§ **Task brief**: Every line of the data below that holds the string "title" needs to be reported.

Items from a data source
______________________________

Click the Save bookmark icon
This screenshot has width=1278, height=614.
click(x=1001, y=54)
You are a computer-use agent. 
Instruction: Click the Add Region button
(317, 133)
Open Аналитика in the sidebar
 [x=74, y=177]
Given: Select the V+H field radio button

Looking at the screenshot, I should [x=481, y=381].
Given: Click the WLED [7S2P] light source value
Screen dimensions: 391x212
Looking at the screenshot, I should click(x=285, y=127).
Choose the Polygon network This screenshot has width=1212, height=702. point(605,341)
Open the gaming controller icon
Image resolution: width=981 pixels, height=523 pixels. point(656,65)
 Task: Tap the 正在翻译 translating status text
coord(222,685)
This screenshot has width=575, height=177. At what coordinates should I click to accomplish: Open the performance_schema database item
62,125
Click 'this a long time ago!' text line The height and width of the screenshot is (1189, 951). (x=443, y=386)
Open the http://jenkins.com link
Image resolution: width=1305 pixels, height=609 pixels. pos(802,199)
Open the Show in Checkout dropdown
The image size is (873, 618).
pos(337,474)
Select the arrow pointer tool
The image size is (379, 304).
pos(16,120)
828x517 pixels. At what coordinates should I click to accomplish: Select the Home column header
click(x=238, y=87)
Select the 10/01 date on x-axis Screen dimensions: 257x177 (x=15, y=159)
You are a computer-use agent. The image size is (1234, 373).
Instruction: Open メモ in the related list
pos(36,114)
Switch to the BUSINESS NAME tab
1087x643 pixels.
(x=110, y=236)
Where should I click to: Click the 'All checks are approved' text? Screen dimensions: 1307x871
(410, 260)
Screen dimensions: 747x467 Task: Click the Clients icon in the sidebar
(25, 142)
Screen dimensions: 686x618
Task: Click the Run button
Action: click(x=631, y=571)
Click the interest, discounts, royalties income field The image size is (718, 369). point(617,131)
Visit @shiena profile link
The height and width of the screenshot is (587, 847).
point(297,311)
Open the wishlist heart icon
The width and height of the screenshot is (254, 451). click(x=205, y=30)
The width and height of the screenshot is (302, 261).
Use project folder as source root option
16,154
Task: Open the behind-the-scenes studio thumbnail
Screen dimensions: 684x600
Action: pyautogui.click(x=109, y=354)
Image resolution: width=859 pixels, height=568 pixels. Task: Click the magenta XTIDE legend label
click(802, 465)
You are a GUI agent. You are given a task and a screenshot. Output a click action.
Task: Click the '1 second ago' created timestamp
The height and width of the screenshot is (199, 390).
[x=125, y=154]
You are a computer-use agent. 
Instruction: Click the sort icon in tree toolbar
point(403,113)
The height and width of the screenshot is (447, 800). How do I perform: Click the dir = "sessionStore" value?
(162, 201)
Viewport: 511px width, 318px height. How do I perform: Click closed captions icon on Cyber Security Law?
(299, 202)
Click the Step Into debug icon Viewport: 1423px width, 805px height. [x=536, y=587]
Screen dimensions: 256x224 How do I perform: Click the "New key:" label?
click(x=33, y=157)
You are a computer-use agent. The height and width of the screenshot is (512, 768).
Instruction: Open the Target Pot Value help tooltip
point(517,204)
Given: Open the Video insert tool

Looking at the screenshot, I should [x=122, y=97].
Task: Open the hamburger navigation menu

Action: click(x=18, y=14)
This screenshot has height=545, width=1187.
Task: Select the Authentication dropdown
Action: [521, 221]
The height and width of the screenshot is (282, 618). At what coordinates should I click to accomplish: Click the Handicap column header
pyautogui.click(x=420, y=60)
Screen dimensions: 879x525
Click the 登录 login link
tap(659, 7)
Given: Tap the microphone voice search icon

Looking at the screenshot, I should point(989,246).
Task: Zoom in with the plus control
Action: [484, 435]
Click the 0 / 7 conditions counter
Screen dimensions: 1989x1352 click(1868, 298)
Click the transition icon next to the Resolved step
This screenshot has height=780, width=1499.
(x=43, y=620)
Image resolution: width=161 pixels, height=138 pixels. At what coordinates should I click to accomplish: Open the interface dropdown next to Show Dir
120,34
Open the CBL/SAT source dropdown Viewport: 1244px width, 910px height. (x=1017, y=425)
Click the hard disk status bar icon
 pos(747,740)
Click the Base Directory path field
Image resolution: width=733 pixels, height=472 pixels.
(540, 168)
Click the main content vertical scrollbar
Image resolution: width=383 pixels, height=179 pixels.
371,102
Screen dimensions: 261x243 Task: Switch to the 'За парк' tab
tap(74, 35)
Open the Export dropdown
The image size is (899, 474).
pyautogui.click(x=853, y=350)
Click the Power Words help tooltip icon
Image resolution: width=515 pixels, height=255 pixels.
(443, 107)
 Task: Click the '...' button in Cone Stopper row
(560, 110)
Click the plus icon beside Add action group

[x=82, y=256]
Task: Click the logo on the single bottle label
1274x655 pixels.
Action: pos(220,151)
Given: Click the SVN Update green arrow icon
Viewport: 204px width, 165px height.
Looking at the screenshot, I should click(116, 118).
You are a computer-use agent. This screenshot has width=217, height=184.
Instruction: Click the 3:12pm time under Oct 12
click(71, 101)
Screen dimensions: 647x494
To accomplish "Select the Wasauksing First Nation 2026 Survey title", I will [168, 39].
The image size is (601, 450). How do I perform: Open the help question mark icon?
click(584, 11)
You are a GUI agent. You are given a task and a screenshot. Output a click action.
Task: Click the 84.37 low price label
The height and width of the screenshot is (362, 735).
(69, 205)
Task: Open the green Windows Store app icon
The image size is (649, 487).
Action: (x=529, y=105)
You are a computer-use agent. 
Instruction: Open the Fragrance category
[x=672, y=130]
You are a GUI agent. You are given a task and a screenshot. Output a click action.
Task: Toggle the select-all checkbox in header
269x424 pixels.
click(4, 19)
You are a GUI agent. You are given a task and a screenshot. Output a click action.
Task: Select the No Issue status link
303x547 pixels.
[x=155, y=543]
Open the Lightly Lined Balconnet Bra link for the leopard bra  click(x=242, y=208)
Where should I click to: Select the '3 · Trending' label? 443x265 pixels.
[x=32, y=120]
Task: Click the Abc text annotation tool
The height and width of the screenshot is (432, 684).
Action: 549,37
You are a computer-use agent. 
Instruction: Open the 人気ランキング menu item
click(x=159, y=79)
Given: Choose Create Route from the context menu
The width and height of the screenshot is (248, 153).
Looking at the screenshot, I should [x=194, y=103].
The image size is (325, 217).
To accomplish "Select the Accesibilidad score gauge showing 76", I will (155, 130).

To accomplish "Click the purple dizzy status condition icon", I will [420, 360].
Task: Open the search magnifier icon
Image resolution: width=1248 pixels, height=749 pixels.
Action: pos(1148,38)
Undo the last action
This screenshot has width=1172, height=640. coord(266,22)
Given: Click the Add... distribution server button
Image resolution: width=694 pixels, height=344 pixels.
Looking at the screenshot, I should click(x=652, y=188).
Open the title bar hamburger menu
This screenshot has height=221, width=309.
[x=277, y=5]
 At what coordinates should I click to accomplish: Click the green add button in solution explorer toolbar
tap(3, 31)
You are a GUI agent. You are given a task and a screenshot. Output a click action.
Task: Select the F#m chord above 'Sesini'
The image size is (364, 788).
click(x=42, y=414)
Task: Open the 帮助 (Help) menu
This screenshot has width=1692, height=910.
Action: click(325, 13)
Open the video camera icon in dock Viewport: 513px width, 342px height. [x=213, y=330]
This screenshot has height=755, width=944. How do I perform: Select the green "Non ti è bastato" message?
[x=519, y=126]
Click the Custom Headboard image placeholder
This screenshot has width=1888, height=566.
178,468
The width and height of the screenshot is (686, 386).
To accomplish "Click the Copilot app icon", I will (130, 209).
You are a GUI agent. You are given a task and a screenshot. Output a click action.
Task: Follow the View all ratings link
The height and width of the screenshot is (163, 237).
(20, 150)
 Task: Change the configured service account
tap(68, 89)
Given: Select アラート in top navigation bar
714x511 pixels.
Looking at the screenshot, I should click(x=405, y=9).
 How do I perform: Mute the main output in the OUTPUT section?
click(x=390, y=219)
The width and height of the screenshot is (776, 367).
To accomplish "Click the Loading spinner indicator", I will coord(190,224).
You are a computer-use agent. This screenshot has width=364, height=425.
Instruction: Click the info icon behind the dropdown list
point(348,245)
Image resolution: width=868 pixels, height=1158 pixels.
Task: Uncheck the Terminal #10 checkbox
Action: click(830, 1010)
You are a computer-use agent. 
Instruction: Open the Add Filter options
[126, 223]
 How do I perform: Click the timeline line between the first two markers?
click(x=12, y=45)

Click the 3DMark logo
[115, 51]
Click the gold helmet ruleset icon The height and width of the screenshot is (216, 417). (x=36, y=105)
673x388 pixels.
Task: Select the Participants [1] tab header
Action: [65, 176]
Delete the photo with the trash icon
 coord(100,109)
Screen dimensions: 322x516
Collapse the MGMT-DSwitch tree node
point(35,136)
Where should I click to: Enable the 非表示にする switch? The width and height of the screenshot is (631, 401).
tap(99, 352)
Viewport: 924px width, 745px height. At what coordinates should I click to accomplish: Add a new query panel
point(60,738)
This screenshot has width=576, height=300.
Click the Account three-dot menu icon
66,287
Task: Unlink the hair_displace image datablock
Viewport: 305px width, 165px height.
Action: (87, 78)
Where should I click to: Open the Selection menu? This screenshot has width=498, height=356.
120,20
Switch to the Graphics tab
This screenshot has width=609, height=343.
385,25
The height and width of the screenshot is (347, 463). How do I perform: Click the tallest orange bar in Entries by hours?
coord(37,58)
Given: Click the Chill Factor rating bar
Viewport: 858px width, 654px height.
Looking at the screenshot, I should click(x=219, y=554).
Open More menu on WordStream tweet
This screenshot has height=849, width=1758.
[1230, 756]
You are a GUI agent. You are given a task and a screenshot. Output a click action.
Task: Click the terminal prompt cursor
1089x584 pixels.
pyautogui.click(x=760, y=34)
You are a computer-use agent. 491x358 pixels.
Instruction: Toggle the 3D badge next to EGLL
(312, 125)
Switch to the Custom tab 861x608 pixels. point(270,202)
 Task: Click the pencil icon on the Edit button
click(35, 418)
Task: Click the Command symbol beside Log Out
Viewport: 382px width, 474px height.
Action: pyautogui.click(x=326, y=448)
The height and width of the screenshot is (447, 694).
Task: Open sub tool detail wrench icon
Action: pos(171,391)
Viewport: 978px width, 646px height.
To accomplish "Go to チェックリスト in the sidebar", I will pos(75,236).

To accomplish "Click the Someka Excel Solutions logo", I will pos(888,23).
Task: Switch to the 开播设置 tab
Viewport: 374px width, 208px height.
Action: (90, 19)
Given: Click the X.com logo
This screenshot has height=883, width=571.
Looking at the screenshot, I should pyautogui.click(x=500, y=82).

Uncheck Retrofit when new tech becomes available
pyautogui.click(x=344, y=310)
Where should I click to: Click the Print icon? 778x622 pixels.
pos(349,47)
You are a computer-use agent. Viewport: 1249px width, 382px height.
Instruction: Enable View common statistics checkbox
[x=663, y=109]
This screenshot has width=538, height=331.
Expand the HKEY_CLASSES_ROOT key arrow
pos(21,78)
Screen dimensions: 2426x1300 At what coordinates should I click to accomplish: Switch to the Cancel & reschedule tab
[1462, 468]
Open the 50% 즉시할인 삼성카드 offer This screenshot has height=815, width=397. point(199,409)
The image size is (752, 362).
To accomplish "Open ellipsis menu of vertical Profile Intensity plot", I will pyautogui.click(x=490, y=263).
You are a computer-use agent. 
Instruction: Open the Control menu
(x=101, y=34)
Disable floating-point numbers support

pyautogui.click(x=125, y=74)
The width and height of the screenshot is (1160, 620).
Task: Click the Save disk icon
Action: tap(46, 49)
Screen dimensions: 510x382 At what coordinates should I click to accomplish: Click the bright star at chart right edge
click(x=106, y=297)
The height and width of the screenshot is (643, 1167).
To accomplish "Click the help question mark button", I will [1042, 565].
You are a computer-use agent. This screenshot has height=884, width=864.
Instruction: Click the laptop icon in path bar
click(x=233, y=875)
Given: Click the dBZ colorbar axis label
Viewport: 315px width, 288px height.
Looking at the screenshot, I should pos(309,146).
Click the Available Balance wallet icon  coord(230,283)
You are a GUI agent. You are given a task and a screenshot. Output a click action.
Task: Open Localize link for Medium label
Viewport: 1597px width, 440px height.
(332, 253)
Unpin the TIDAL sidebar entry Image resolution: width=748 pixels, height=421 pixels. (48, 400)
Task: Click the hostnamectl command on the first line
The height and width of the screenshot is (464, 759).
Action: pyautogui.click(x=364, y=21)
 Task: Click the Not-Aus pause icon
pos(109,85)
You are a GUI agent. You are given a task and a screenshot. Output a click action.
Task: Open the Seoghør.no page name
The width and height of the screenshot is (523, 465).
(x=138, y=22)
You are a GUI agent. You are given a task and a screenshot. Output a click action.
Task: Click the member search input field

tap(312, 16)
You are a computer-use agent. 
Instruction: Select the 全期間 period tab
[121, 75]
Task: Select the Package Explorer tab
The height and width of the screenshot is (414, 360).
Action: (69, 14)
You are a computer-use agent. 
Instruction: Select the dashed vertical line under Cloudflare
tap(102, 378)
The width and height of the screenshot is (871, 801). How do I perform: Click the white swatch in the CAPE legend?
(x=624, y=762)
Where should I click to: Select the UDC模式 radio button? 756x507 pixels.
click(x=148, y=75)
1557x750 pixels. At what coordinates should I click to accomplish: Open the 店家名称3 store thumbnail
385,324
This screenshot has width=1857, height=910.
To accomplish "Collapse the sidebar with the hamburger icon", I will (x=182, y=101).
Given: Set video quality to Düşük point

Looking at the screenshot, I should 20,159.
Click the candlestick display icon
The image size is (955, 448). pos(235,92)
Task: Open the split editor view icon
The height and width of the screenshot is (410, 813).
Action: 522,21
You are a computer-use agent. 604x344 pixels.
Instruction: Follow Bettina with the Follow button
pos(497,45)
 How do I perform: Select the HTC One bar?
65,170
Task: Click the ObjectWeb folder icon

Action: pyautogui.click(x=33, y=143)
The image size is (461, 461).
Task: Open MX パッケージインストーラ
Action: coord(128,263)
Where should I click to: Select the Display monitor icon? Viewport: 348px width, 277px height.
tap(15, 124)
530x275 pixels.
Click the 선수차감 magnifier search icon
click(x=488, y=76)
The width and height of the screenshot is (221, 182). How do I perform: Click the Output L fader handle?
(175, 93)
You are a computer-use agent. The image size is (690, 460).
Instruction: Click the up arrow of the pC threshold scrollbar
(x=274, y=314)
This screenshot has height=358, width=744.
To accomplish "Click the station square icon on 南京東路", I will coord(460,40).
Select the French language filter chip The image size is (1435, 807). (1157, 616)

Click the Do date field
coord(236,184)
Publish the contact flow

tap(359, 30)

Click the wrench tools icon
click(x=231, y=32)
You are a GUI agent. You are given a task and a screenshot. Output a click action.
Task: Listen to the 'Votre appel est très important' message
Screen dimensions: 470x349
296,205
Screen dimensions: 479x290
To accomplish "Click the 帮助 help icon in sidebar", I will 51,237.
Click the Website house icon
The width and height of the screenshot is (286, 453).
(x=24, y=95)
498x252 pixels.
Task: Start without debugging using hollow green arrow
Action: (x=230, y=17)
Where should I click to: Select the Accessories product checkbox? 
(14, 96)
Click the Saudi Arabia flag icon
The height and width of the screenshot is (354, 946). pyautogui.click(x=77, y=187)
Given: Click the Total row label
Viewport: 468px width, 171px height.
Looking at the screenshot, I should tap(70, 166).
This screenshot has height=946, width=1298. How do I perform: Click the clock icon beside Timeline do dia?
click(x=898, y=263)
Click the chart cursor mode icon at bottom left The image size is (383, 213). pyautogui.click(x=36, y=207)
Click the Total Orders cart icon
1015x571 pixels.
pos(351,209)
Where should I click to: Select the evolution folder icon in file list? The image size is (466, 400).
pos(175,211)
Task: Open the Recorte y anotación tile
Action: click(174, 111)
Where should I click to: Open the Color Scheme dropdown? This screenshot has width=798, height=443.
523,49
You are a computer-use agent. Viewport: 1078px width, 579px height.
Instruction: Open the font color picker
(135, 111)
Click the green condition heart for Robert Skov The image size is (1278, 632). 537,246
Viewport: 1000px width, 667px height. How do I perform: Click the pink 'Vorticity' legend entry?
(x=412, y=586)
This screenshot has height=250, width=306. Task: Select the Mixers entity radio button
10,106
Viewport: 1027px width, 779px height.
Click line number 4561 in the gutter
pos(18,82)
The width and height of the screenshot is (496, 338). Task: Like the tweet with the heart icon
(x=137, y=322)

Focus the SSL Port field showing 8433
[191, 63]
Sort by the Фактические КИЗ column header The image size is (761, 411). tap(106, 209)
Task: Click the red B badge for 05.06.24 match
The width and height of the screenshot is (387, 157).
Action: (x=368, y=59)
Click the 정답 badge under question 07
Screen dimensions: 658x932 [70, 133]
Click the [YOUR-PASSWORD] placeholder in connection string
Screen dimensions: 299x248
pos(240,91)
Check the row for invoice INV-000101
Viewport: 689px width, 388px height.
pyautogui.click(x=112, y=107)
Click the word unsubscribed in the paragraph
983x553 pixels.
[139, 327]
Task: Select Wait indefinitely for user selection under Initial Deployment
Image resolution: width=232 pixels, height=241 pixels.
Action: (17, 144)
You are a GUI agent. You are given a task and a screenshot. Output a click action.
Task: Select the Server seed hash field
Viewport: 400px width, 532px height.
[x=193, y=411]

______________________________

§ **Reply to the task**:
To accomplish "Select the Wasauksing First Nation 2026 Survey title", I will [168, 39].
Open the title bar hamburger menu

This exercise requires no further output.